En la película “La Cabaña”, aparece descrito el Espíritu Santo como “la creatividad de Dios”, y me parece una buena característica, porque es así. Los impulsos del Espíritu en nuestra vida son esas “ideas u ocurrencias” que nos empujan a hablar de Dios, o a poner en obra aquello que hemos leído o escuchado en el Evangelio del día, o también a la hora de explicar a los que no saben, quién es Dios y quién es la Iglesia. Pero también es pasión, es fuerza divina que nos empuja a hablar de Dios, a ser coherentes y llevar una vida acorde a lo que predicamos, a poner el alma en cada tarea que hacemos dentro y fuera del trabajo, dentro y fuera de la familia. Es la pasión que se nos sale por los ojos, con ese brillo especial que luce cuando nos sentimos llenos de Dios (entusiasmados, literalmente).

El color para la liturgia de hoy es el rojo: color del Espíritu, de las llamaradas de fuego que se posaron sobre los apóstoles aquel primer Pentecostés en Jerusalén. Fuego y pasión que el mismo Cristo destiló durante su vida en la tierra: quería traer fuego a la tierra y se consumía porque aún no estaba ardiendo; que nadie se llame a engaño, Cristo no era un pirómano, el fuego al que se refería era al del corazón: “¿no ardía nuestro corazón mientras nos explicaba las Escrituras?”, decían los dos de Emaús cuando volvían a Jerusalén para dar testimonio de la resurrección de Jesús.

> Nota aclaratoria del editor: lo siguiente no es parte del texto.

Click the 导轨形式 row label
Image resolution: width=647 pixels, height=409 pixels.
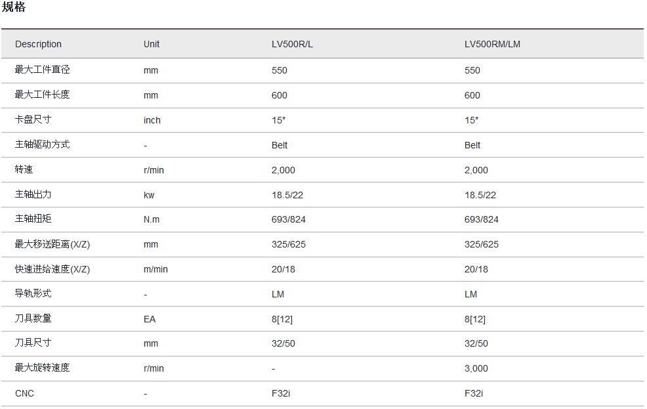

Ese es el fuego necesario para poner patas arriba este mundo embarrado, deprimido, triste, desesperado y hundido por el pecado y la inacción de quienes tienen -tenemos, nos meteremos todos porque ninguno estamos libres de pecado- la facultad, el poder y la misión de llevarlo hasta Dios.

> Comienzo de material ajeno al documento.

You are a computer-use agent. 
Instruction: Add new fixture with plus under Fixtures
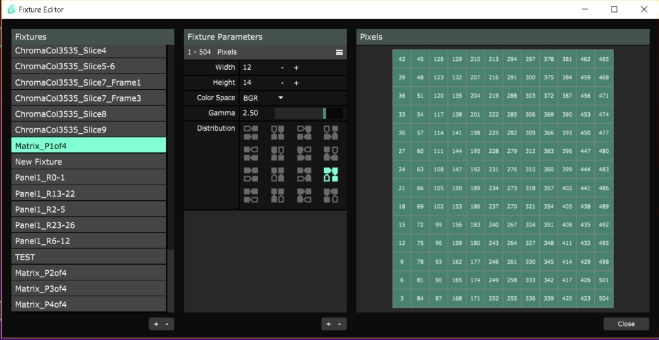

El Espíritu Santo se queda a vivir en las almas que le abren las puertas, en las manos que están dispuestas a mancharse con lo que haga falta con tal de traer su fuego a la tierra, de instalar permanentemente el Reino de Dios en este mundo que tanto lo necesita, que llora y busca un salvador con minúsculas, escondido en su propio mundo con las puertas cerradas por miedo (¿a qué?), cuando tiene sentado a la puerta al único Salvador, al que dio su vida por los hombres de todos los tiempos y es capaz de hacerle volver a la vida.

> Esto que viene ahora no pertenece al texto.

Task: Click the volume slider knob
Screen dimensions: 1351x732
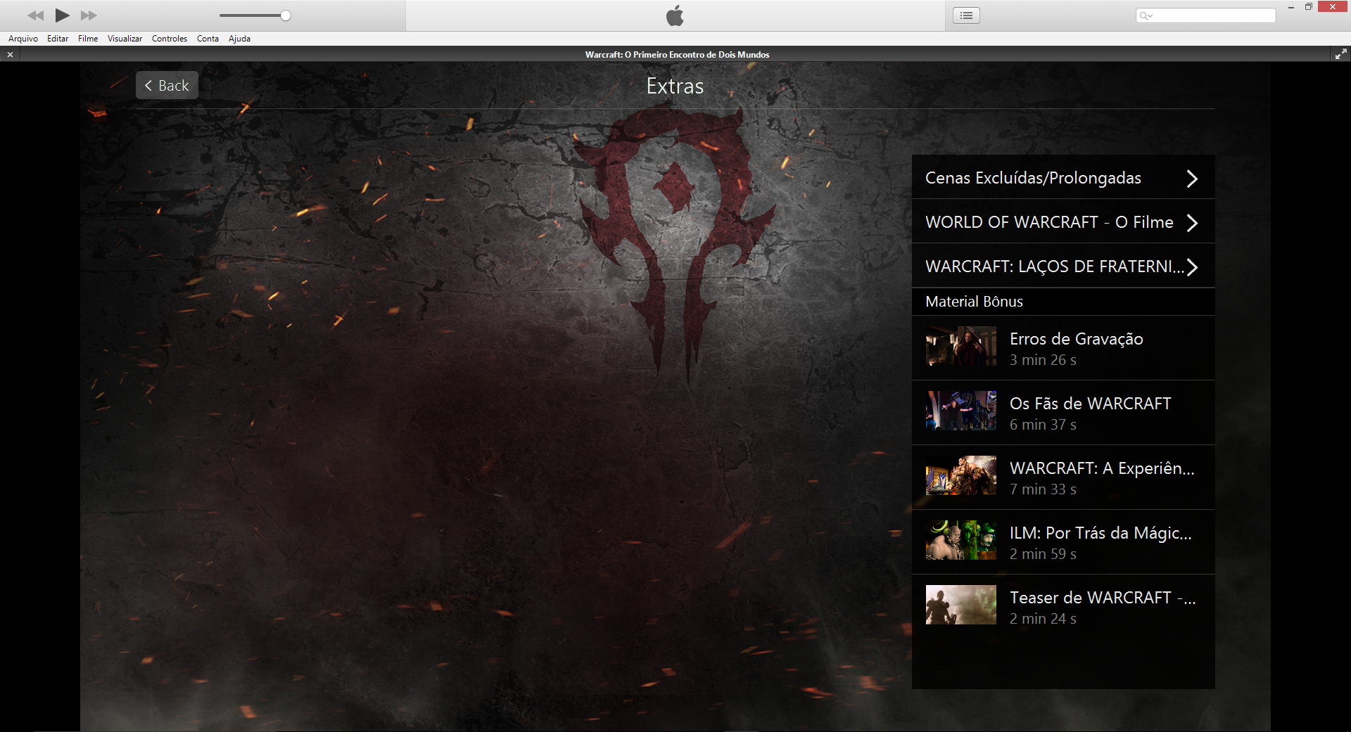Action: [286, 15]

Hoy es Pentecostés y tenemos una hermosa oportunidad de abrir de par en par las puertas para que entre el Espíritu Santo, para que la creatividad de Dios se aposente en nuestra mente, en nuestra alma, en nuestro corazón y en todo nuestro ser. Dejémosle transformarnos, ponernos la vida patas arriba para que así tenga sentido de verdad, para que la única Luz ilumine el único Camino que nos lleva a la verdadera y única Vida.